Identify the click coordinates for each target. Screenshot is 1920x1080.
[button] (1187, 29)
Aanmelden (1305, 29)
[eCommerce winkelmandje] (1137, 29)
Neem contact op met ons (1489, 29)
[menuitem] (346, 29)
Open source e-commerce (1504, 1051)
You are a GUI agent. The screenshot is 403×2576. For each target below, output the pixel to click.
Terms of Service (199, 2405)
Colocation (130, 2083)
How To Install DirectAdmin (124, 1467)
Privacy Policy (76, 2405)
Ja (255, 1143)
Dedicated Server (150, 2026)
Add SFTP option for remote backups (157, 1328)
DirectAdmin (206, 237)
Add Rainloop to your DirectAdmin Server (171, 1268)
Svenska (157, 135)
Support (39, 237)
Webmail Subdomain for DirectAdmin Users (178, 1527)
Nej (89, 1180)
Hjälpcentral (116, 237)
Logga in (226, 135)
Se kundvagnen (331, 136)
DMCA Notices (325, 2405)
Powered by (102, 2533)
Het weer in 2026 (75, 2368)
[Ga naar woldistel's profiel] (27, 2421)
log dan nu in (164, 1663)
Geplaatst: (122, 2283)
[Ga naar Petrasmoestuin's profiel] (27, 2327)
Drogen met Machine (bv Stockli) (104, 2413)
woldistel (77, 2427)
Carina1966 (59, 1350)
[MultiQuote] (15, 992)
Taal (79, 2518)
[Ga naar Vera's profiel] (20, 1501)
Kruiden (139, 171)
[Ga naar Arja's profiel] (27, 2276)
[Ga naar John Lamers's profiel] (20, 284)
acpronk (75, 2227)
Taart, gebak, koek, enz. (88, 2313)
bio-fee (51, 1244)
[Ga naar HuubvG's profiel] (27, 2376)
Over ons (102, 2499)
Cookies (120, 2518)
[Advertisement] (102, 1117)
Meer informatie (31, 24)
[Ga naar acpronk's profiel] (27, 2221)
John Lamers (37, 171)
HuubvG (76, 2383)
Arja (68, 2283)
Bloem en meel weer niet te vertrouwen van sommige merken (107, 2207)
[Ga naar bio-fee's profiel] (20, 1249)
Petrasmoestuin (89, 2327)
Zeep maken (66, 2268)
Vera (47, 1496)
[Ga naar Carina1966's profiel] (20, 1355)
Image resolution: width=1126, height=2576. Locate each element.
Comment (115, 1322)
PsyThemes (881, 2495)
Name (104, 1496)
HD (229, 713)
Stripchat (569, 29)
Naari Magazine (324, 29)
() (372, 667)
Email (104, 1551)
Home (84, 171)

> [What you have to do]:
The answer should be an exact copy of the lines from the one containing "Cookies (120, 2518)" through the last line of the entries, both included.

> [Worked solution]:
Cookies (120, 2518)
[Advertisement] (102, 1117)
Meer informatie (31, 24)
[Ga naar acpronk's profiel] (27, 2221)
John Lamers (37, 171)
HuubvG (76, 2383)
Arja (68, 2283)
Bloem en meel weer niet te vertrouwen van sommige merken (107, 2207)
[Ga naar bio-fee's profiel] (20, 1249)
Petrasmoestuin (89, 2327)
Zeep maken (66, 2268)
Vera (47, 1496)
[Ga naar Carina1966's profiel] (20, 1355)
Image resolution: width=1126, height=2576. Locate each element.
Comment (115, 1322)
PsyThemes (881, 2495)
Name (104, 1496)
HD (229, 713)
Stripchat (569, 29)
Naari Magazine (324, 29)
() (372, 667)
Email (104, 1551)
Home (84, 171)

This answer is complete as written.